## [Set exercise]
Lay out the records as a numbered list, leaving out blank lines, from the start of the records through the line containing "[1016, 400]", both ends included.

## [Supplied material]
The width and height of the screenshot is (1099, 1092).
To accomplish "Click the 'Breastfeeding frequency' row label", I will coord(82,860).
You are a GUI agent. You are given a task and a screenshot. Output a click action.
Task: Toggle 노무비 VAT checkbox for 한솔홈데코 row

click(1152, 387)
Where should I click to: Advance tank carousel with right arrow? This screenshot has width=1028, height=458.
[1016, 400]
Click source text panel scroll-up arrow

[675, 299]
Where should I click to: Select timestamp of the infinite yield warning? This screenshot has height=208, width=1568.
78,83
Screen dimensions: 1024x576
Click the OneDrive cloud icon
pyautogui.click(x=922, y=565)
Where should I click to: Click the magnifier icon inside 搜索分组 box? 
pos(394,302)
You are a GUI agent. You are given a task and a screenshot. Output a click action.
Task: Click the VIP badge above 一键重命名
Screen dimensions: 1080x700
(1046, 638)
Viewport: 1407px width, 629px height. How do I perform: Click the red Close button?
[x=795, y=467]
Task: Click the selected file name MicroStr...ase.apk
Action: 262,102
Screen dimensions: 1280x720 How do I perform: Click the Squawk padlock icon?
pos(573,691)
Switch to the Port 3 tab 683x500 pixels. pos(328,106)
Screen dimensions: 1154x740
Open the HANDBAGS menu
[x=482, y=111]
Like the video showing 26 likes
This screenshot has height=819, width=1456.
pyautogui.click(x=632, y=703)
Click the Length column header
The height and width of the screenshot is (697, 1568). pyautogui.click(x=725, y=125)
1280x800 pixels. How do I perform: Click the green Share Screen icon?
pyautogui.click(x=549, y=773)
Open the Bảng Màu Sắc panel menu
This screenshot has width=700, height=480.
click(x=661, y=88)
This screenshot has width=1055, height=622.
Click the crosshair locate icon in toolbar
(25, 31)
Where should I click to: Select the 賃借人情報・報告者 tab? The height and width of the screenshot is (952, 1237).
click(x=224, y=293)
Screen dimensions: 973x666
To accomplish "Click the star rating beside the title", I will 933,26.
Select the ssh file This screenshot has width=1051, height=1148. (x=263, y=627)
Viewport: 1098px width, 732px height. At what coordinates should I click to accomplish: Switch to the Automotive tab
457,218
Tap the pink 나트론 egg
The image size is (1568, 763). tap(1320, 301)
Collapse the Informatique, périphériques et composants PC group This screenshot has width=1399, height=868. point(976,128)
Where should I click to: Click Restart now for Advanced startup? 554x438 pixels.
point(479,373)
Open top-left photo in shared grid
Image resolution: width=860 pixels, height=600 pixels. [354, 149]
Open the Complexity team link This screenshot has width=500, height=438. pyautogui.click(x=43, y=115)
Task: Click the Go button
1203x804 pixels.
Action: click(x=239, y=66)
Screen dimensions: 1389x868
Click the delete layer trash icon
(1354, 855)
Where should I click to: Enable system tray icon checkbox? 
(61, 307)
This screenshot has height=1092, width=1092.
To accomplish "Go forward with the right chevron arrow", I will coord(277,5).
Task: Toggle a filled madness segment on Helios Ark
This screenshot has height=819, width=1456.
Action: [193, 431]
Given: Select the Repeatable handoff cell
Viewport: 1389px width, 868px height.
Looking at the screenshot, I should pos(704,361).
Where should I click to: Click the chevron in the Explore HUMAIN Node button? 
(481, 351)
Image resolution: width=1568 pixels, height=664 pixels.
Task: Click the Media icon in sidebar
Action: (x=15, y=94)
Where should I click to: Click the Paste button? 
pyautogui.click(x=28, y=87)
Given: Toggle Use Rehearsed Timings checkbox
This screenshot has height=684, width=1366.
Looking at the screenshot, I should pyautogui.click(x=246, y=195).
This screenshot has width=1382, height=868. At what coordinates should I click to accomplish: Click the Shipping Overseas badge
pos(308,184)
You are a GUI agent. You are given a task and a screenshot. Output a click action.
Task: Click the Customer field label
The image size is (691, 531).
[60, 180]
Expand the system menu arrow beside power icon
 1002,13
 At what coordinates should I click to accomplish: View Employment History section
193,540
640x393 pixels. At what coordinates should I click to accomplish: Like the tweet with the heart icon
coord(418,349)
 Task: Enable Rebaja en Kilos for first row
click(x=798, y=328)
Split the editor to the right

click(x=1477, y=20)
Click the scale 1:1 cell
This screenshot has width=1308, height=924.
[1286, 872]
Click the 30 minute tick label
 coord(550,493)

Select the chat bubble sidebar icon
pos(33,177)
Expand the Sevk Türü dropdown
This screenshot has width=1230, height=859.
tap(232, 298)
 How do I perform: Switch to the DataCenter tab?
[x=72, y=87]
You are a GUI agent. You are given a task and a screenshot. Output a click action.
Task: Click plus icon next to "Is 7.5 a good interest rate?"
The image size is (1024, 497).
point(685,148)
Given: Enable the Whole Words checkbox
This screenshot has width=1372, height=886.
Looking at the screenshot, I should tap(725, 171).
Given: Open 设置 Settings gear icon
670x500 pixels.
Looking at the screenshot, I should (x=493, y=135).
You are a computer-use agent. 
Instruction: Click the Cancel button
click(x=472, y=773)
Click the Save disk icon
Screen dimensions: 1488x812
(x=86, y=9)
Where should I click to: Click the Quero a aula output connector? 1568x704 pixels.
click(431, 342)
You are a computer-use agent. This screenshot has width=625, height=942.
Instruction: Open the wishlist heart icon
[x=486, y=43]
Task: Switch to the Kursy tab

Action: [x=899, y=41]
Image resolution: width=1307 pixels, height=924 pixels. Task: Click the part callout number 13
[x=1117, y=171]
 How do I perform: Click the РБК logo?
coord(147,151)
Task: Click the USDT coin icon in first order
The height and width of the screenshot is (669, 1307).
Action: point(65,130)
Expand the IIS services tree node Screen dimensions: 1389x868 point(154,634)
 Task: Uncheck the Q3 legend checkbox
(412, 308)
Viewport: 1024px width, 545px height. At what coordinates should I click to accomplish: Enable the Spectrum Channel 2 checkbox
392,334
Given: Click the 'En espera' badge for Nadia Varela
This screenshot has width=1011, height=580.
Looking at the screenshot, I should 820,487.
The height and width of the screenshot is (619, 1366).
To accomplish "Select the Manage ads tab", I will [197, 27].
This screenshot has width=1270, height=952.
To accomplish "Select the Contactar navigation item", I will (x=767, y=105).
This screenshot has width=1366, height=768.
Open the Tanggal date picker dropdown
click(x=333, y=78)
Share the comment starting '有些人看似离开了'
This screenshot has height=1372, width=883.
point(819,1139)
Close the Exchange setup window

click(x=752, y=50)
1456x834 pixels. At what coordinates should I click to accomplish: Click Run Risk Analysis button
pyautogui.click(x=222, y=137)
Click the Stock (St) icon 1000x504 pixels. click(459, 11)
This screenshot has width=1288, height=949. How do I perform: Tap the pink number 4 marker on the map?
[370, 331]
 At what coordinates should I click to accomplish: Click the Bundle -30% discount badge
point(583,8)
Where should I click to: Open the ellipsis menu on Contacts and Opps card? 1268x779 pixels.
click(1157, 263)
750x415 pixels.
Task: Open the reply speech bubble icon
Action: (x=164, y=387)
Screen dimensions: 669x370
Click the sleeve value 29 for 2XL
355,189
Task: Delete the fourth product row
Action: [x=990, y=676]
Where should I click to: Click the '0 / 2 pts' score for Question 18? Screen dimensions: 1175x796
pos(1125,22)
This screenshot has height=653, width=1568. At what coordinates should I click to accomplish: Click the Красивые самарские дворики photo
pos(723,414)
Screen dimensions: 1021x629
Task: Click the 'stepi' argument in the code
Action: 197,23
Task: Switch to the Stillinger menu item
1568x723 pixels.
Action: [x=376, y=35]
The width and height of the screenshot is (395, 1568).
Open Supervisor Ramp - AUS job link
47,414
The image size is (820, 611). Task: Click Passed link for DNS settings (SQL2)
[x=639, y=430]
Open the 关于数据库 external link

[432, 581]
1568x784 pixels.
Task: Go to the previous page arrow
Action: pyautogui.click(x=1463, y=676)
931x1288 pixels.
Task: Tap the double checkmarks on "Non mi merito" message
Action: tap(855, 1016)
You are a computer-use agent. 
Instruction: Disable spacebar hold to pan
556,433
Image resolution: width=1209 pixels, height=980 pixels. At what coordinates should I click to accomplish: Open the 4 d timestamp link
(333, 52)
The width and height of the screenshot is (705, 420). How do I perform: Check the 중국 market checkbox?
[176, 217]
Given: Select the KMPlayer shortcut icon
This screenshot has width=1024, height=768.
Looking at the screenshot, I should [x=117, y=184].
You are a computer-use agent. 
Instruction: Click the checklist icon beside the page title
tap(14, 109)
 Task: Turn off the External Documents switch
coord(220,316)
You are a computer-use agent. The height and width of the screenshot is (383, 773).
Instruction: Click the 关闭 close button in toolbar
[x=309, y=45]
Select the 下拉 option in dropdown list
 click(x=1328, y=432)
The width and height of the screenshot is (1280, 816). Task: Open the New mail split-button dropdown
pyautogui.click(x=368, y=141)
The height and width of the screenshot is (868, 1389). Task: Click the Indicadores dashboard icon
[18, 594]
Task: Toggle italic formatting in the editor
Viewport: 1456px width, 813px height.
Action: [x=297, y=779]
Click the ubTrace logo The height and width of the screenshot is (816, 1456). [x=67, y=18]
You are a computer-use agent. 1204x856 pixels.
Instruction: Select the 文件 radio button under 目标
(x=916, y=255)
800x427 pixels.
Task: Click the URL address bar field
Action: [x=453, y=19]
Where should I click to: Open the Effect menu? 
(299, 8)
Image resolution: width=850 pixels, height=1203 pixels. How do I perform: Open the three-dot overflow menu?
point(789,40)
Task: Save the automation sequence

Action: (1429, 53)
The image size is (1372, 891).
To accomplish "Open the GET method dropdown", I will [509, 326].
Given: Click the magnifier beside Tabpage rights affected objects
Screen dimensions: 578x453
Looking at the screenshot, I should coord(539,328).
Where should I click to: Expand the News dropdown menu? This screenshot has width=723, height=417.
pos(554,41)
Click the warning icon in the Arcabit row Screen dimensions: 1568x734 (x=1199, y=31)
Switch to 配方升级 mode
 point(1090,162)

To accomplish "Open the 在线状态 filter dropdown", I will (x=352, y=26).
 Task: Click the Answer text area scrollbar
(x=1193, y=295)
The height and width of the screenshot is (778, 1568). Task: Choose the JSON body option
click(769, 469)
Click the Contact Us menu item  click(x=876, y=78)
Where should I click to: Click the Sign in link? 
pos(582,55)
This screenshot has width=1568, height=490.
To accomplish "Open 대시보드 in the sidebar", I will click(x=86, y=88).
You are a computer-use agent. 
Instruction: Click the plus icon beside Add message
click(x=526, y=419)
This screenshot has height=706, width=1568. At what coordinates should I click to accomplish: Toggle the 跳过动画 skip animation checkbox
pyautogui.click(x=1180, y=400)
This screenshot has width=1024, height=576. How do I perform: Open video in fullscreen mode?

## [Response for this exercise]
1. The width and height of the screenshot is (1099, 1092).
2. To accomplish "Click the 'Breastfeeding frequency' row label", I will coord(82,860).
3. You are a GUI agent. You are given a task and a screenshot. Output a click action.
4. Task: Toggle 노무비 VAT checkbox for 한솔홈데코 row
5. click(1152, 387)
6. Where should I click to: Advance tank carousel with right arrow? This screenshot has width=1028, height=458.
7. [1016, 400]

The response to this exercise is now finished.